*TASK ITEM*
Reproduce the full set of records verbatim.
::: PROVIDED INFORMATION :::
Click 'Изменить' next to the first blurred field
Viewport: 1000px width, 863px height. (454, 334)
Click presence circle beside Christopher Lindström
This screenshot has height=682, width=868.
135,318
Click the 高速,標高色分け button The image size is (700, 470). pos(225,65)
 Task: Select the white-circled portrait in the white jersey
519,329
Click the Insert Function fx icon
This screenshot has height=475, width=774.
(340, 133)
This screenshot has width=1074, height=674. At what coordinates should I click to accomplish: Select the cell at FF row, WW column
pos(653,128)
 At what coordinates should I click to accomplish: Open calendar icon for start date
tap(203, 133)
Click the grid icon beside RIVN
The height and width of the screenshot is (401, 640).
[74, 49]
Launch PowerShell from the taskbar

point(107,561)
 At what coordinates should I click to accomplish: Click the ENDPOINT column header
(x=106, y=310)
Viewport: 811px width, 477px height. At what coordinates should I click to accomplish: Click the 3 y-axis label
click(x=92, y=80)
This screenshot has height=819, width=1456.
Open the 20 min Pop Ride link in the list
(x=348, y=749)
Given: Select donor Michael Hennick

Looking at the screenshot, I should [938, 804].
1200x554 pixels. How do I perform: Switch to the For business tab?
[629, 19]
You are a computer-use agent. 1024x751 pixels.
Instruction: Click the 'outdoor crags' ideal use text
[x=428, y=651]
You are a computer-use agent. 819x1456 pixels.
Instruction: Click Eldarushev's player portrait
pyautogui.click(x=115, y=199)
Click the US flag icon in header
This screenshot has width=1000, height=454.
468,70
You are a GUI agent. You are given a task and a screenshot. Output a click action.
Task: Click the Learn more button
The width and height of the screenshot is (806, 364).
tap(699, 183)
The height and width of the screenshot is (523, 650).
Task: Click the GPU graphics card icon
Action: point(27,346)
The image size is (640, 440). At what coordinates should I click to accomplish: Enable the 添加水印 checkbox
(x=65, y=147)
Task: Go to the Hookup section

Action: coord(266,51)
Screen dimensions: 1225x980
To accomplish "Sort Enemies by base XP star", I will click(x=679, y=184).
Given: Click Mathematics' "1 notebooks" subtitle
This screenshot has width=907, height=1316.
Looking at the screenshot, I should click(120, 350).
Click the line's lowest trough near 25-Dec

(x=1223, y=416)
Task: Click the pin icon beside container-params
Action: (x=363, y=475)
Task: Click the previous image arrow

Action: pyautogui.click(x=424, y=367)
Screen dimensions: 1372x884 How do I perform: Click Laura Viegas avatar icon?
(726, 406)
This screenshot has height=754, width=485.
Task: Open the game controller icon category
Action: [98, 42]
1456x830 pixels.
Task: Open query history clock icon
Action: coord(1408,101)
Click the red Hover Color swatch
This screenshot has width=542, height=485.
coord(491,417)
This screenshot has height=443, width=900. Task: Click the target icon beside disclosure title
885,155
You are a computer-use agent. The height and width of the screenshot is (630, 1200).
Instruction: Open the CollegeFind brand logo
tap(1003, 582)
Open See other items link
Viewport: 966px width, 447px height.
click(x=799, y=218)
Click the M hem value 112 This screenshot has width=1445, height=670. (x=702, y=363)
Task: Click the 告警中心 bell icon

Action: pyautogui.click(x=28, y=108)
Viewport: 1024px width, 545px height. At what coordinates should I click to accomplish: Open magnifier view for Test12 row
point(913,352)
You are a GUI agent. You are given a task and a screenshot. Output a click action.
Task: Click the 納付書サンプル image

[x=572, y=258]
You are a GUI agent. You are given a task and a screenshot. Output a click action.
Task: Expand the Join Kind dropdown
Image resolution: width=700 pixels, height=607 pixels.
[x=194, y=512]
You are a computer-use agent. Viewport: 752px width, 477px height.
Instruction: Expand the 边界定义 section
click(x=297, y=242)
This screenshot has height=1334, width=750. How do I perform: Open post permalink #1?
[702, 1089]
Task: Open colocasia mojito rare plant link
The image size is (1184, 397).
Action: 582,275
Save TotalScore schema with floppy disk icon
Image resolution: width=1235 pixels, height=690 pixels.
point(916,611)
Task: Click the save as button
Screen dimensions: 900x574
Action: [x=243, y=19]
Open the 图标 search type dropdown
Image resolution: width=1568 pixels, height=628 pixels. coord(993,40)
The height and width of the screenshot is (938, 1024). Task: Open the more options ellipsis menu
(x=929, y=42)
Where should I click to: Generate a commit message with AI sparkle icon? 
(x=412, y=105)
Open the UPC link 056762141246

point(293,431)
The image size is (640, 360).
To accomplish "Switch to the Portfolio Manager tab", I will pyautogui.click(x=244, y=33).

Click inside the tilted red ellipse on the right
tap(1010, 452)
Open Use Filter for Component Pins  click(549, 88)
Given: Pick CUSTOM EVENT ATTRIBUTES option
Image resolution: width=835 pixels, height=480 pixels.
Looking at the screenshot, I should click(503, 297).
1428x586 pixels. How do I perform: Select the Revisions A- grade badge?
:::
*OUTPUT BELOW*
Click 'Изменить' next to the first blurred field
Viewport: 1000px width, 863px height. (454, 334)
Click presence circle beside Christopher Lindström
This screenshot has height=682, width=868.
135,318
Click the 高速,標高色分け button The image size is (700, 470). pos(225,65)
 Task: Select the white-circled portrait in the white jersey
519,329
Click the Insert Function fx icon
This screenshot has height=475, width=774.
(340, 133)
This screenshot has width=1074, height=674. At what coordinates should I click to accomplish: Select the cell at FF row, WW column
pos(653,128)
 At what coordinates should I click to accomplish: Open calendar icon for start date
tap(203, 133)
Click the grid icon beside RIVN
The height and width of the screenshot is (401, 640).
[74, 49]
Launch PowerShell from the taskbar

point(107,561)
 At what coordinates should I click to accomplish: Click the ENDPOINT column header
(x=106, y=310)
Viewport: 811px width, 477px height. At what coordinates should I click to accomplish: Click the 3 y-axis label
click(x=92, y=80)
This screenshot has height=819, width=1456.
Open the 20 min Pop Ride link in the list
(x=348, y=749)
Given: Select donor Michael Hennick

Looking at the screenshot, I should [938, 804].
1200x554 pixels. How do I perform: Switch to the For business tab?
[629, 19]
You are a computer-use agent. 1024x751 pixels.
Instruction: Click the 'outdoor crags' ideal use text
[x=428, y=651]
You are a computer-use agent. 819x1456 pixels.
Instruction: Click Eldarushev's player portrait
pyautogui.click(x=115, y=199)
Click the US flag icon in header
This screenshot has width=1000, height=454.
468,70
You are a GUI agent. You are given a task and a screenshot. Output a click action.
Task: Click the Learn more button
The width and height of the screenshot is (806, 364).
tap(699, 183)
The height and width of the screenshot is (523, 650).
Task: Click the GPU graphics card icon
Action: point(27,346)
The image size is (640, 440). At what coordinates should I click to accomplish: Enable the 添加水印 checkbox
(x=65, y=147)
Task: Go to the Hookup section

Action: coord(266,51)
Screen dimensions: 1225x980
To accomplish "Sort Enemies by base XP star", I will click(x=679, y=184).
Given: Click Mathematics' "1 notebooks" subtitle
This screenshot has width=907, height=1316.
Looking at the screenshot, I should click(120, 350).
Click the line's lowest trough near 25-Dec

(x=1223, y=416)
Task: Click the pin icon beside container-params
Action: (x=363, y=475)
Task: Click the previous image arrow

Action: pyautogui.click(x=424, y=367)
Screen dimensions: 1372x884 How do I perform: Click Laura Viegas avatar icon?
(726, 406)
This screenshot has height=754, width=485.
Task: Open the game controller icon category
Action: [98, 42]
1456x830 pixels.
Task: Open query history clock icon
Action: coord(1408,101)
Click the red Hover Color swatch
This screenshot has width=542, height=485.
coord(491,417)
This screenshot has height=443, width=900. Task: Click the target icon beside disclosure title
885,155
You are a computer-use agent. The height and width of the screenshot is (630, 1200).
Instruction: Open the CollegeFind brand logo
tap(1003, 582)
Open See other items link
Viewport: 966px width, 447px height.
click(x=799, y=218)
Click the M hem value 112 This screenshot has width=1445, height=670. (x=702, y=363)
Task: Click the 告警中心 bell icon

Action: pyautogui.click(x=28, y=108)
Viewport: 1024px width, 545px height. At what coordinates should I click to accomplish: Open magnifier view for Test12 row
point(913,352)
You are a GUI agent. You are given a task and a screenshot. Output a click action.
Task: Click the 納付書サンプル image

[x=572, y=258]
You are a GUI agent. You are given a task and a screenshot. Output a click action.
Task: Expand the Join Kind dropdown
Image resolution: width=700 pixels, height=607 pixels.
[x=194, y=512]
You are a computer-use agent. Viewport: 752px width, 477px height.
Instruction: Expand the 边界定义 section
click(x=297, y=242)
This screenshot has height=1334, width=750. How do I perform: Open post permalink #1?
[702, 1089]
Task: Open colocasia mojito rare plant link
The image size is (1184, 397).
Action: 582,275
Save TotalScore schema with floppy disk icon
Image resolution: width=1235 pixels, height=690 pixels.
point(916,611)
Task: Click the save as button
Screen dimensions: 900x574
Action: [x=243, y=19]
Open the 图标 search type dropdown
Image resolution: width=1568 pixels, height=628 pixels. coord(993,40)
The height and width of the screenshot is (938, 1024). Task: Open the more options ellipsis menu
(x=929, y=42)
Where should I click to: Generate a commit message with AI sparkle icon? 
(x=412, y=105)
Open the UPC link 056762141246

point(293,431)
The image size is (640, 360).
To accomplish "Switch to the Portfolio Manager tab", I will pyautogui.click(x=244, y=33).

Click inside the tilted red ellipse on the right
tap(1010, 452)
Open Use Filter for Component Pins  click(549, 88)
Given: Pick CUSTOM EVENT ATTRIBUTES option
Image resolution: width=835 pixels, height=480 pixels.
Looking at the screenshot, I should click(503, 297).
1428x586 pixels. How do I perform: Select the Revisions A- grade badge?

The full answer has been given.